=== 文本片段 ===

洛谷 P2590 [ZJOI2008]树的统计
洛谷P2590 [ZJOI2008]树的统计
Solution
树链剖分
算是一道板子题,如果不会树链剖分可以看我的博客 浅谈树链剖分
题目要求我们支持单点修改,查询链上最大值,查询链上和
那么我们线段树就要维护两个东西,一个维护区间和,另一个维护区间最大值
这道题没什么思维难度,也没什么坑点,但是两个 \(query\) 函数都得写双份是真的麻烦QWQ
直接看代码吧
完整代码
#include <iostream>
#include <cstdio>
#include <algorithm>
#include <cstring>
#define N 30010
#define INF 0x3f3f3f3f
#define ls rt << 1
#define rs rt << 1 | 1
using namespace std;
struct node{
int v, nxt;
}edge[N << 1];
int head[N], tot;
int n, m;
int w[N];
int siz[N], fa[N], son[N], dep[N];
int top[N], tw[N], id[N], cnt;
char s[10];
inline int read(){
int x = 0, f = 1;
char ch = getchar();
while(ch < '0' || ch > '9'){
if(ch == '-') f = -1;
ch = getchar();
}
while(ch >= '0' && ch <= '9')

=== 所给信息 ===

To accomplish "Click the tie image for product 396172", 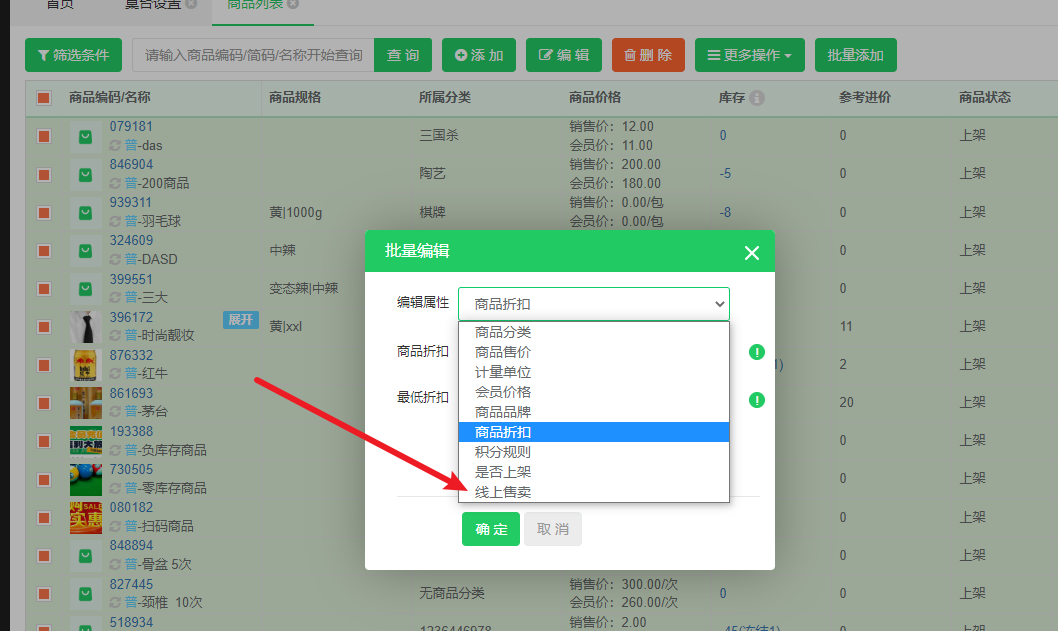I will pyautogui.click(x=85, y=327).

* * *

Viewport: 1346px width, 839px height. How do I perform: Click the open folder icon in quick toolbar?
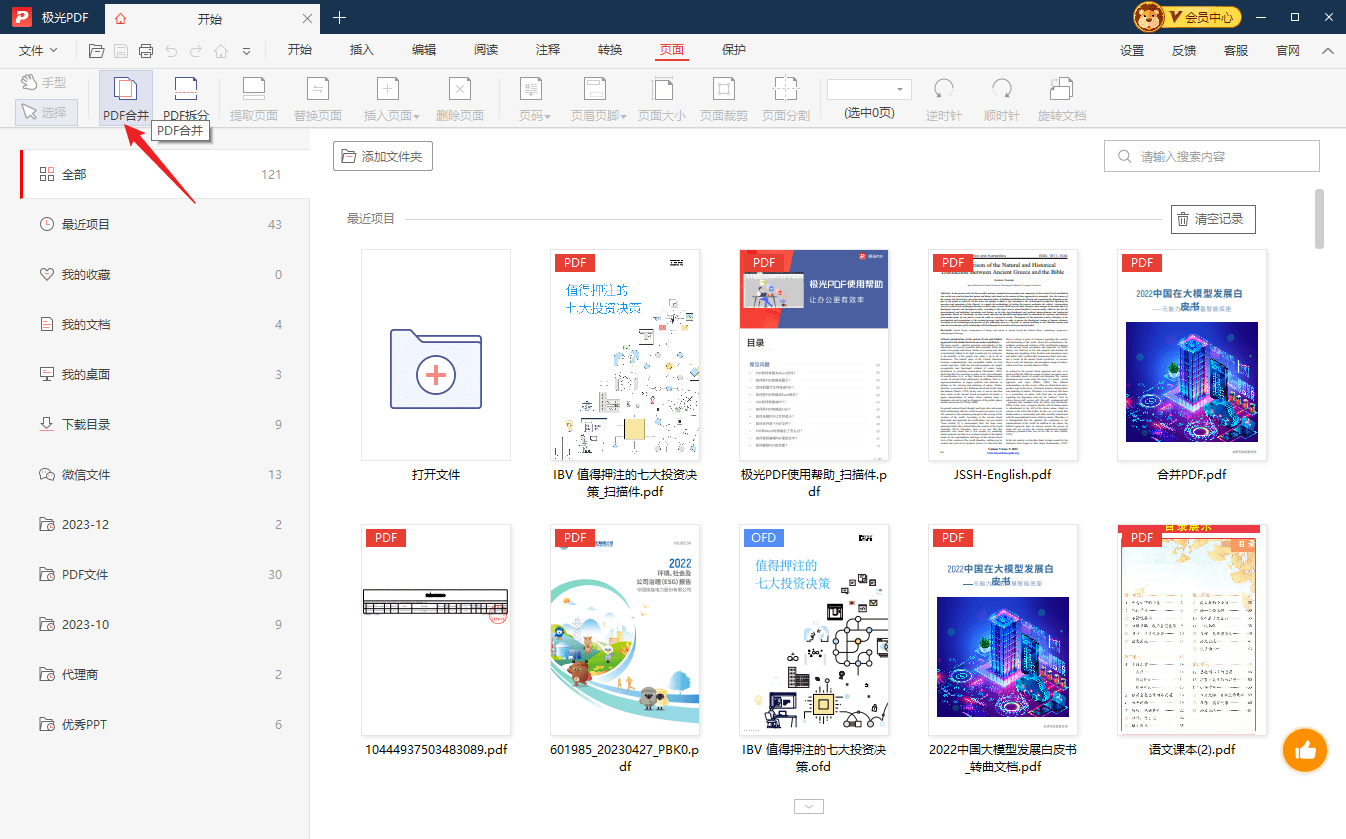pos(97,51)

=== 任务说明 ===
请从洛谷 P2590 树的统计题解停下的地方接着续写下去。 完成本练习不需要用到这些数据行。

=== 本题结果 ===
x = (x << 3) + (x << 1) + ch - '0', ch = getchar();
return x * f;
}
inline void add(int x, int y){
edge[++tot] = (node){y, head[x]};
head[x] = tot;
}
void dfs1(int x, int f){
fa[x] = f;
dep[x] = dep[f] + 1;
siz[x] = 1;
for(int i = head[x]; i; i = edge[i].nxt){
int y = edge[i].v;
if(y == f) continue;
dfs1(y, x);
siz[x] += siz[y];
if(!son[x] || siz[y] > siz[son[x]])
son[x] = y;
}
}
void dfs2(int x, int topfa){
id[x] = ++cnt;
top[x] = topfa;
tw[cnt] = w[x];
if(!son[x]) return;
dfs2(son[x], topfa);
for(int i = head[x]; i; i = edge[i].nxt){
int y = edge[i].v;
if(y == fa[x] || y == son[x]) continue;
dfs2(y, y);
}
}
int maxs[N << 2], sum[N << 2];
void pushup(int rt){
maxs[rt] = max(maxs[ls], maxs[rs]);
sum[rt] = sum[ls] + sum[rs];
}
void build(int l, int r, int rt){
if(l == r){
maxs[rt] = sum[rt] = tw[l];
return;
}
int mid = (l + r) >> 1;
build(l, mid, ls);
build(mid + 1, r, rs);
pushup(rt);
}
void update(int x, int k, int l, int r, int rt){
if(l == r){
maxs[rt] = sum[rt] = k;
return;
}
int mid = (l + r) >> 1;
if(x <= mid) update(x, k, l, mid, ls);
else update(x, k, mid + 1, r, rs);
pushup(rt);
}
int query_max(int L, int R, int l, int r, int rt){
if(L <= l && r <= R)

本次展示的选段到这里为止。